Cuidados Primários vs Cuidados hospitalares – para onde vamos?
Especialista em Medicina Geral e Familiar, Mestre em Evidência e Decisão em Saúde e Coordenador do Grupo de Estudos de Dor da APMGF

Cuidados Primários vs Cuidados hospitalares – para onde vamos?

As pessoas sabem aquilo que fazem; frequentemente sabem porque fazem o que fazem; mas o que ignoram é o efeito produzido por aquilo que fazem.

Michel Foucault

 

Um artigo recente da Harvard Business Review* põe a nu a realidade dos Cuidados de Saúde Primários (CSP) nos EUA e deixa-nos algumas mensagens que poderão ser úteis para reabrir a discussão sobre o papel dos CSP em Portugal.

Podemos ler neste artigo que um relatório de 2021 das Academias Nacionais de Ciências, Engenharia e Medicina dos EUA concluiu que os CSP são a única área médica em que uma maior oferta produz melhorias na saúde da população, vidas mais longas e maior equidade em saúde.

Esta frase embora simples tem um impacto fundamental quando se pensa no desenho de um sistema de saúde.
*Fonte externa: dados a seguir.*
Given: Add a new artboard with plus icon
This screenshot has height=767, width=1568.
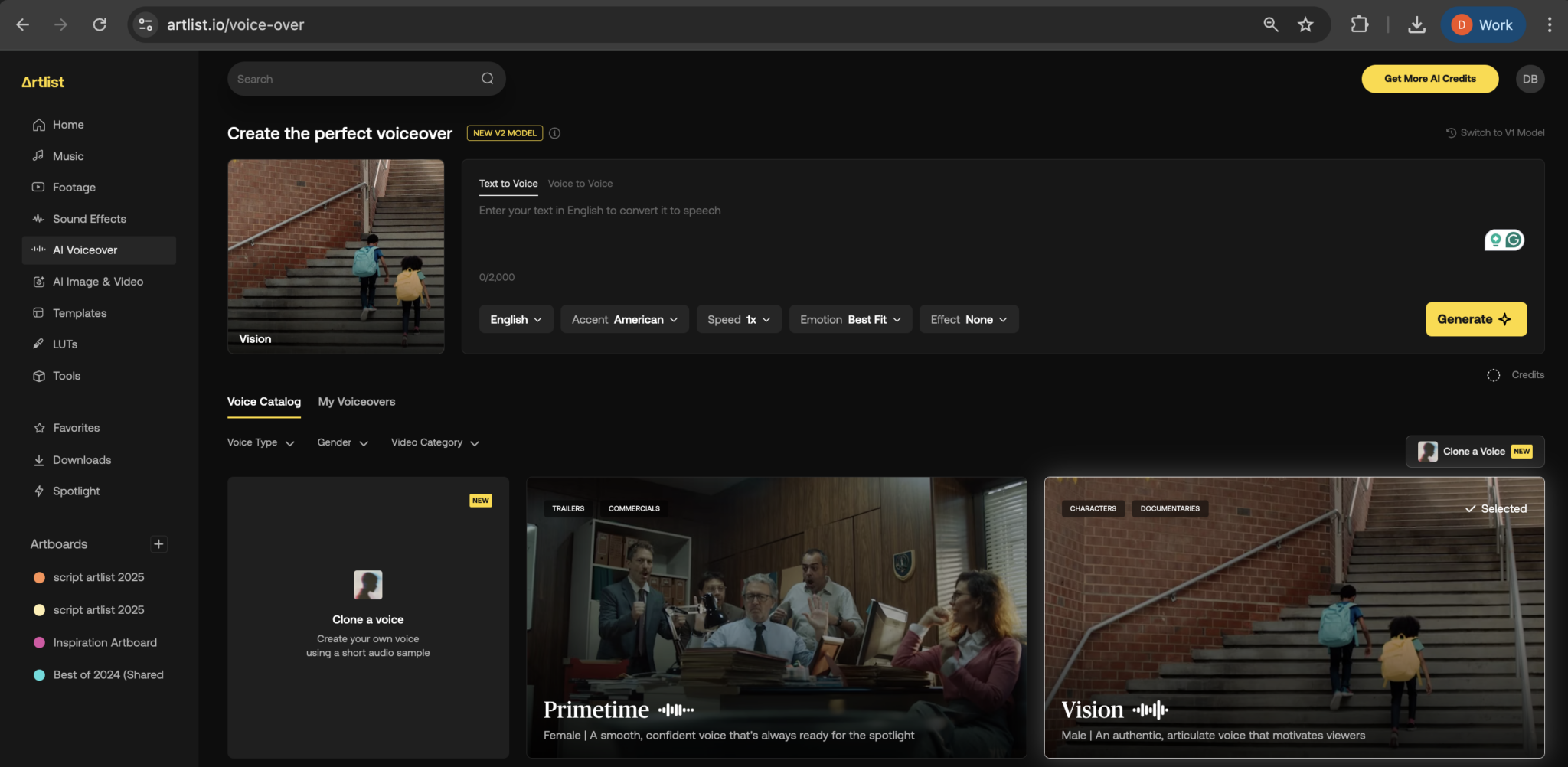Looking at the screenshot, I should pyautogui.click(x=158, y=544).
Mas o que nos diz mais este artigo?

Diz-nos que os esforços atuais para extrair “valor” dos CSP, concentrando-se em algoritmos de diagnóstico e métricas de qualidade, revelam um mal-entendido insanável o propósito dos cuidados primários. As tentativas de aplicação de processos e tecnologias desenhadas para cuidados hospitalares na prestação de cuidados primários têm se mostrado insuficientes para suportar o complexo trabalho das equipas de CSP. Isto porque no centro do sucesso dos CSP permanece uma relação única entre médicos e pacientes, baseada na confiança.
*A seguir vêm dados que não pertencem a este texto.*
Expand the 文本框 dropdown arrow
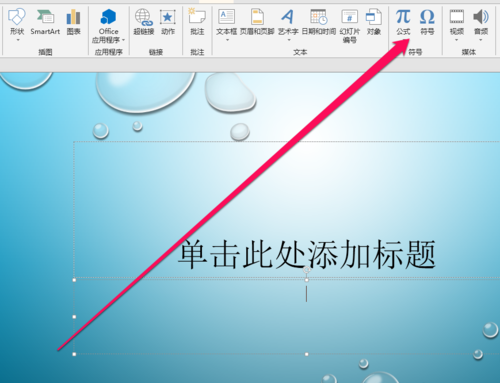This screenshot has height=383, width=500. click(x=227, y=40)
Por isso se ouve cada mais: eu quero “o meu médico” e não “um médico”.

Na medicina atual, os cuidados hospitalares são em ferramentas sofisticadas, para intervenções diagnósticas e terapêuticas cada vez mais complexas. Neste âmbito, o uso de checklists e a medição de processos específicos faz sentido por se poder avaliar resultados de uma forma muita mais matemática.

Quantos anos de vida vale “o meu médico” vs “um médico”?

O âmbito dos CSP é tão amplo e profundo quanto a experiência humana. As interações médico-doente, são redondas, assimétricas e altamente evolutivas no tempo. As tentativas de tornar essa interação mais “eficiente” através de tecnologia e processos sobrepõem artificialidade e podem roubar do médico a capacidade de construir um vínculo de confiança e, em última análise, influenciar um estilo de vida mais saudável.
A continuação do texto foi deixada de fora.